Da Corriere della Sera del 24/03/2003

"Umanità per i nostri soldati"

di Ennio Caretto

WASHINGTON - «Mi aspetto che siano trattati con umanità, come noi trattiamo con umanità i prigionieri iracheni. Chi non lo facesse sarebbe considerato un criminale di guerra». Al rientro alla Casa Bianca dopo il fine settimana a Camp David, George Bush risponde con furia controllata alle domande dei giornalisti sui soldati americani catturati e uccisi in Iraq. «Gli americani sappiano che è soltanto l’inizio di una guerra dura - aggiunge -. Ma lentamente e sicuramente raggiungeremo i nostri obiettivi, che sono la liberazione e il disarmo dell’Iraq». I giornalisti insistono: il presidente ha visto le immagini dei prigionieri e dei caduti di Al Jazira ? Bush fa capire di no: «Abbiamo alcune informazioni, ma non conosciamo il quadro completo». Si appella alla fede: «Siamo con i nostri uomini sul campo e preghiamo per le loro famiglie».
L’amministrazione è incappata nella prima giornata di crisi del conflitto iracheno. Per tutta la mattina, ai talk show domenicali in tv, il ministro della Difesa Donald Rumsfeld ha cercato di minimizzare. Ha diffidato l’Iraq dall’«umiliare» i 5 soldati catturati, ammonendo che la convenzione di Ginevra del ’49 «vieta queste immagini». Ha definito le foto di Al Jazira «atti di propaganda che non cambiano i nostri piani di guerra». Ha chiesto alle tv Usa di non trasmetterle per rispetto dei familiari, dei prigionieri e dei morti.
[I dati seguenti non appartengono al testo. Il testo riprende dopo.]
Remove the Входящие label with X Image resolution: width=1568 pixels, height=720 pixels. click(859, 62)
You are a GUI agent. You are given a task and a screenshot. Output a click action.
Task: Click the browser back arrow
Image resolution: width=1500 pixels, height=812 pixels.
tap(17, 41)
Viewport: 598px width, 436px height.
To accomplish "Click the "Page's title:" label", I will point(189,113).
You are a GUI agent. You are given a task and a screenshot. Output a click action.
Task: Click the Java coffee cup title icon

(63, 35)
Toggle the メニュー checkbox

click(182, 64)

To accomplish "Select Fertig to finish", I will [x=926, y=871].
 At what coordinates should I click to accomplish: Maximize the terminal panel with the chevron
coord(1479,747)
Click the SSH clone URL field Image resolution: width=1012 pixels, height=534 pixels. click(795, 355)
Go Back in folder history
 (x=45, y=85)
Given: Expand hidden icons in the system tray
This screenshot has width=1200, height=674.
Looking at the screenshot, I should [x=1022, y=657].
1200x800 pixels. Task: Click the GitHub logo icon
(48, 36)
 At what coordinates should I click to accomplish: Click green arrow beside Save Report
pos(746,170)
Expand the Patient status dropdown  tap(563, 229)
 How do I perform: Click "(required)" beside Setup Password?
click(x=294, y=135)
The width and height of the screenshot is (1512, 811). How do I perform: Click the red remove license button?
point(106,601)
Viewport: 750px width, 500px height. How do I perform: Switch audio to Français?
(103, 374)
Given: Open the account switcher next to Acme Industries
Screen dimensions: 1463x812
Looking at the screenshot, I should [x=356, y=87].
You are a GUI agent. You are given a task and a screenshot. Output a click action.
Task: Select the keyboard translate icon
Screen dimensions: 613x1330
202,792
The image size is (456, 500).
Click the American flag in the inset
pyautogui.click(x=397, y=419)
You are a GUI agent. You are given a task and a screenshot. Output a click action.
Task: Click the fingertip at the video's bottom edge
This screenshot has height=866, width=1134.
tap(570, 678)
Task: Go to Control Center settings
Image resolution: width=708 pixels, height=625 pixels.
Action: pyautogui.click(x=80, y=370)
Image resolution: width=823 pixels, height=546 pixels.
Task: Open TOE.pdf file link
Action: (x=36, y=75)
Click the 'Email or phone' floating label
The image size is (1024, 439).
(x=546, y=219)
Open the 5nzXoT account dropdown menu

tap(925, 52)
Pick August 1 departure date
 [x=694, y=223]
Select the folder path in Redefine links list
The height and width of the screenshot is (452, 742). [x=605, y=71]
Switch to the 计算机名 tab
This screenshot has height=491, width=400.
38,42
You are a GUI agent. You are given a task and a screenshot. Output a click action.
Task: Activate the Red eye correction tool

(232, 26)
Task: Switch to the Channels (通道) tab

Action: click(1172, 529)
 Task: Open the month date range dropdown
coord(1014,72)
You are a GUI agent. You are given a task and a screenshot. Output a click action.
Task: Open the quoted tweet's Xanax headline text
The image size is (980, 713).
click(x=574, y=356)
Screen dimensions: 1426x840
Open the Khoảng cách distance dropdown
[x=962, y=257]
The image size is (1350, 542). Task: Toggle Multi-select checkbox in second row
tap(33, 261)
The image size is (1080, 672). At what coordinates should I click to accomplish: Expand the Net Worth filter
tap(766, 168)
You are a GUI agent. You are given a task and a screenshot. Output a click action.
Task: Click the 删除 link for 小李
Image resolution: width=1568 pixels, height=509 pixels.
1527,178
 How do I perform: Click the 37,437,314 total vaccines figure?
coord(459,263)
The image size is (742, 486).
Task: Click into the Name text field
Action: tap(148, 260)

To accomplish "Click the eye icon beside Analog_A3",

E ha spiegato che i combattimenti sono dovuti a «episodici casi di resistenza irachena».
Il generale Richard Myers, il capo di stato maggiore delle forze armate, lo ha appoggiato dicendo che «mancano all’appello meno di 10 uomini» e che «nessuno si attendeva che la campagna fosse facile».
Ma la realtà è che il video di Al Jazira ha distrutto l’immagine impersonale, hi-tech e indolore della guerra, così accuratamente costruita dall’amministrazione, dando nomi e volti, giovanissimi, ai morti e ai prigionieri americani. Ha mostrato che essa non è fatta soltanto di gadget elettronici, bombe intelligenti, missili scagliati da duemila km di distanza. È la maggiore differenza rispetto alla guerra del ’91: quella il mondo la seguì solo sulle tv Usa, questa la segue anche sulle tv arabe, dai campi di battaglia. E’ come se ci fossero due guerre, e la seconda non aiuta Bush. Il presidente ne è consapevole.
Perciò sottolinea «i progressi del conflitto, il controllo dei pozzi petroliferi, la liberazione dell’Iraq del Sud, anche se c’è qualche sacca di resistenza». E perciò promette «massicci aiuti entro 36 ore sulla scia della massiccia avanzata».
La risposta di Bush è obbligata. Di fronte al pericolo che le proteste pacifiste in America dilaghino e si crei un’opposizione forte come quella della guerra al Vietnam, il presidente può solo accelerare la campagna « shock and awe », di «choc e timore», e la marcia su Bagdad. A Londra, il ministro della Difesa britannico Geoff Hoon pronostica che la capitale irachena sarà presa d’assedio già domani, e ne promette la conquista, pur ammettendo che Saddam Hussein potrebbe usare armi chimiche e batteriologiche e che la battaglia potrebbe procedere «di casa in casa». Bush non azzarda previsioni, ma segnala che non si fermerà fin quando non avrà eliminato il raìs: «Ha perso la sua ultima occasione rifiutando di andare in esilio. Il suo regime si sta scollando, sta perdendo il potere». Non risponde alla domanda se il despota sia vivo o morto. Ma è possibile che tenga un nuovo discorso alla nazione per compattarla e spronarla.
Molto, tuttavia, dipenderà dai media americani, accusati, con poche eccezioni, di essere stati la cassa di risonanza di Bush nell’anno che ha preceduto il conflitto, e di essersi adesso allineati al Pentagono. Il presidente ha asserito che la vittoria sull’Iraq «è soltanto una questione di tempo». Ma lo è anche la trasformazione dei media Usa da spalleggiatori a osservatori critici. Il presidente Lyndon Johnson, che nel ’68 rinunciò a ricandidarsi alla Casa Bianca a causa della guerra del Vietnam, disse che per la vittoria era più importante il supporto del New York Times e del Washington Post che l’invio al fronte di altre due divisioni.